• [TEXT SHOWN]:

Studio album by Conception
- Released: 3 May 1995
- Recorded: 1995
- Studio: Stairway to Heaven Studios
- Genre: Progressive power metal
- Length: 49:59
- Label: Noise
- Producer: Tommy Newton

Conception chronology
| Parallel Minds (1993) | In Your Multitude (1995) | Flow (1997) |

= In Your Multitude =

1995 studio album by Conception

In Your Multitude is the third studio album by the Norwegian progressive power metal band, Conception, released in 1995. In 2025, it was ranked by Loudwire as the 12th best progressive metal album of the 1990s.

• [PROBLEM 1]:
Return the stretch of the album entry from "1995 studio album" through "of the 1990s.", copied word for word.
• [PROBLEM 2]:
According to the album entry, who produced In Your Multitude?
Answer using only the information in the album entry above.

• [DATA PROVIDED]:
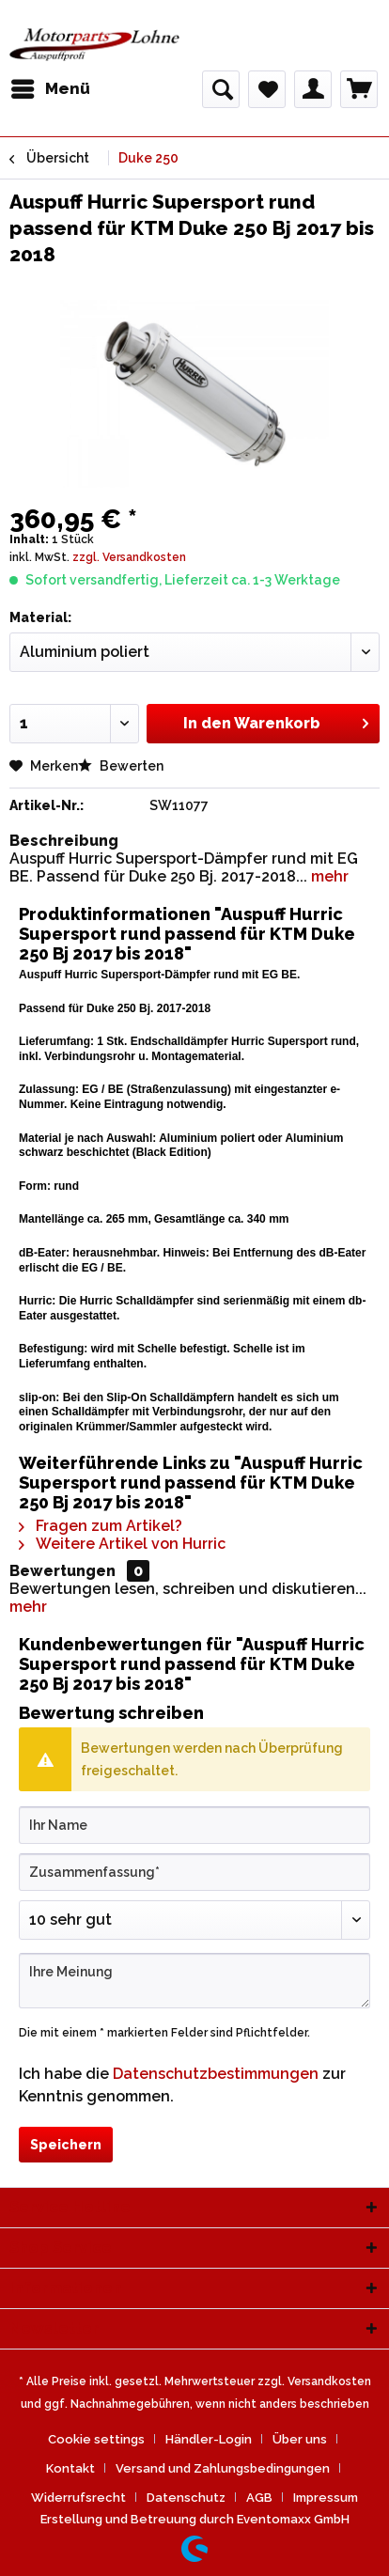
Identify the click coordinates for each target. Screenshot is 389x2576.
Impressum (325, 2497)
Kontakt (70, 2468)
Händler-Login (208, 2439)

• [RIGHT ANSWER 1]:
1995 studio album by Conception

In Your Multitude is the third studio album by the Norwegian progressive power metal band, Conception, released in 1995. In 2025, it was ranked by Loudwire as the 12th best progressive metal album of the 1990s.

• [RIGHT ANSWER 2]:
Tommy Newton